Exhibit A in this well-founded conspiracy theory was the Kansas-Nebraska Act (1854) that had overturned the long-standing Missouri Compromise which had banned slavery from expanding into much of the west. The prospect of slaveholders marching their human chattels into Kansas and beyond was frightening to northerners because it cut off their own dreams of going west to make their fortune. More than that, it was a demonstration that southern “aristocrats” held the “whip hand”. White northerners began to feel that they were being enslaved too, just as their forefathers in 1776 had used the metaphor of their own enslavement to justify their opposition to the king.
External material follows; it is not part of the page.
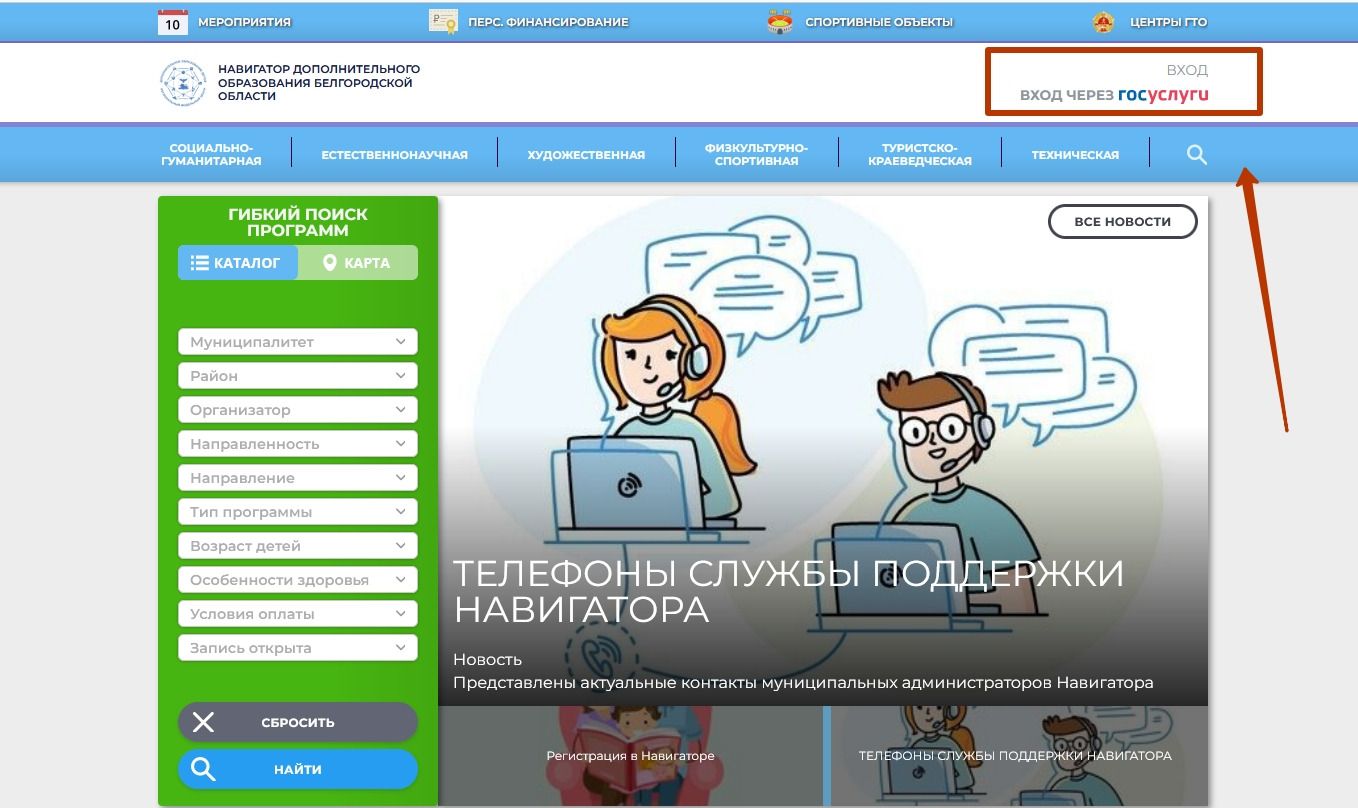Click the stadium icon for Спортивные объекты

click(779, 22)
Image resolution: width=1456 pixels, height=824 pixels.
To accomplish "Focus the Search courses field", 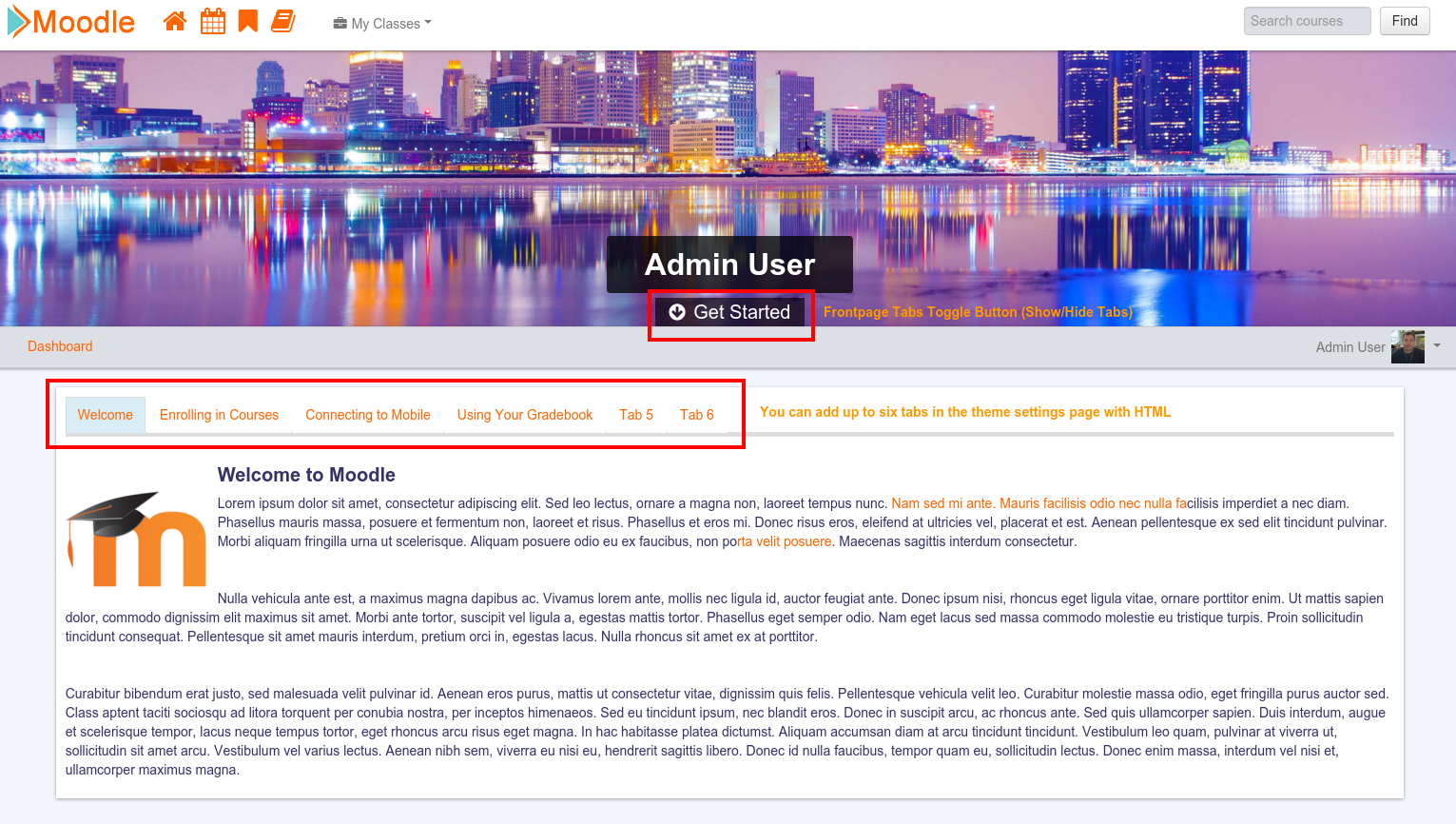I will point(1307,21).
The Republican Party came into being by dividing and ruling. Arguably, they have been doing it ever since

In 1858 Lincoln made a famous speech in Springfield, Illinois, in which he warned that a “house divided against itself cannot stand”. We cannot endure “half slave and half free”, he said. His point was that the nation was in danger of becoming an entirely slave-based republic unless the north rose up and made it, in the long run, entirely free. Lincoln’s ‘house-divided’ metaphor was, in other words not (as is sometimes mistakenly assumed) a pious call for national reconciliation but a call to arms. And it worked: Lincoln won the presidency in 1860 with only 40 per cent of the national popular vote but with a majority in the Electoral College achieved by winning pluralities in almost every single northern state. The Republican Party came into being by dividing and ruling. Arguably, they have been doing it ever since.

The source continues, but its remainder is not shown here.